Troop Strategy and the Art of Black Friday

The week's most interesting Slate stories.

1) "Self-Examination: On Afghanistan, President Obama will have to answer Sen. Obama's questions," by John Dickerson. As the president prepares to unveil a new troop strategy in Afghanistan, he must reconcile the plan with his previous demands for benchmarks and consequences for the Afghan government.

2) "Black Friday Is for Suckers: Netbooks, e-book readers, and other post-Thanksgiving bargains to avoid," by Farhad Manjoo. Planning ahead to avoid impulse buys is only way to avoid breaking the bank during post-Thanksgiving sales.
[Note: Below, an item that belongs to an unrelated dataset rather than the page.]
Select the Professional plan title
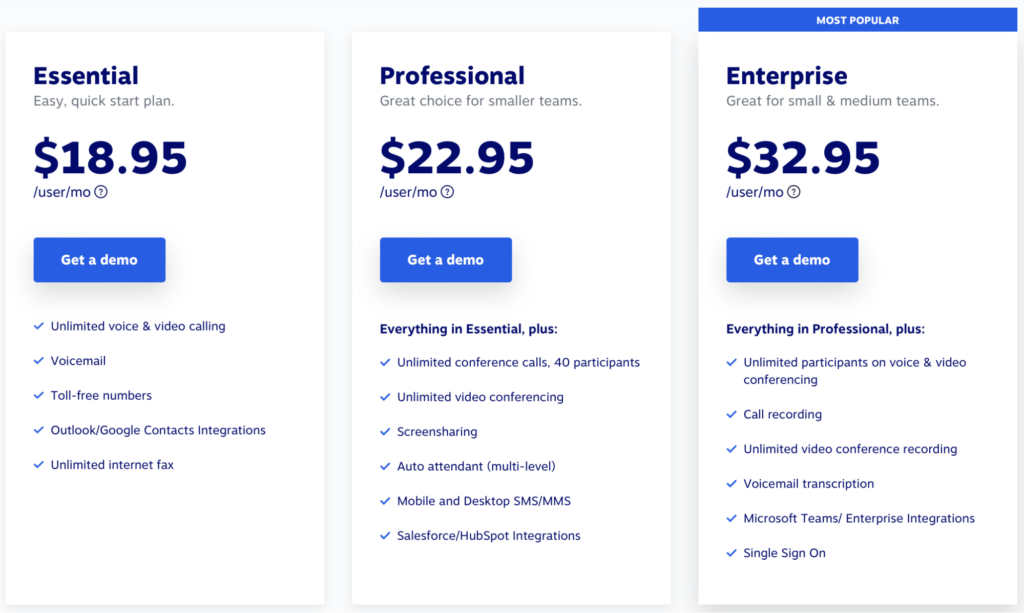The height and width of the screenshot is (613, 1024). pyautogui.click(x=453, y=76)

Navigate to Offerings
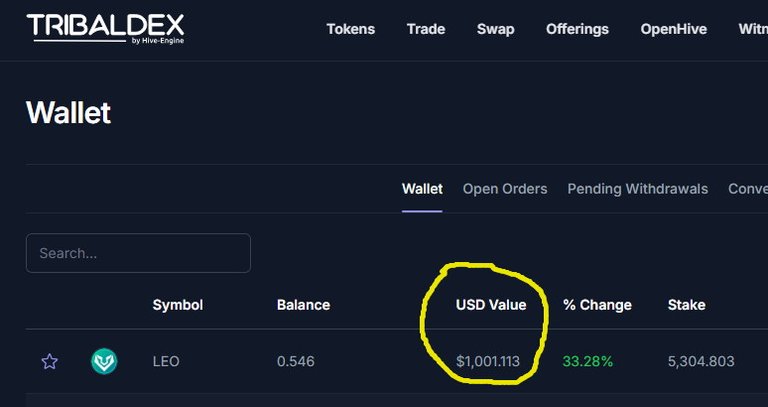point(577,29)
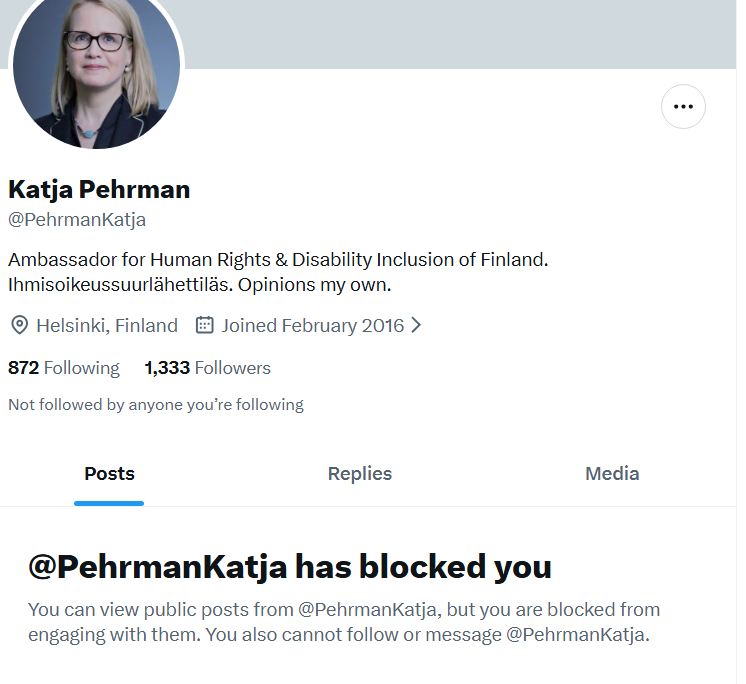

3) "Psst: The House's Health Bill Is Cheaper: CBO changes its mind about the Pelosi bill's cost," by Timothy Noah. Although the Senate health care bill gets more respect from fiscal conservatives, a second look at CBO figures shows that the House bill's net cost is lower.

4) "Football Fantasy Land: The NFL Network's RedZone channel reveals the future of fandom," by Robert Weintraub. Fans can avoid dozing off during boring Thanksgiving NFL matchups by tuning in to the new RedZone highlight channel, but will the nonstop action doom traditional football?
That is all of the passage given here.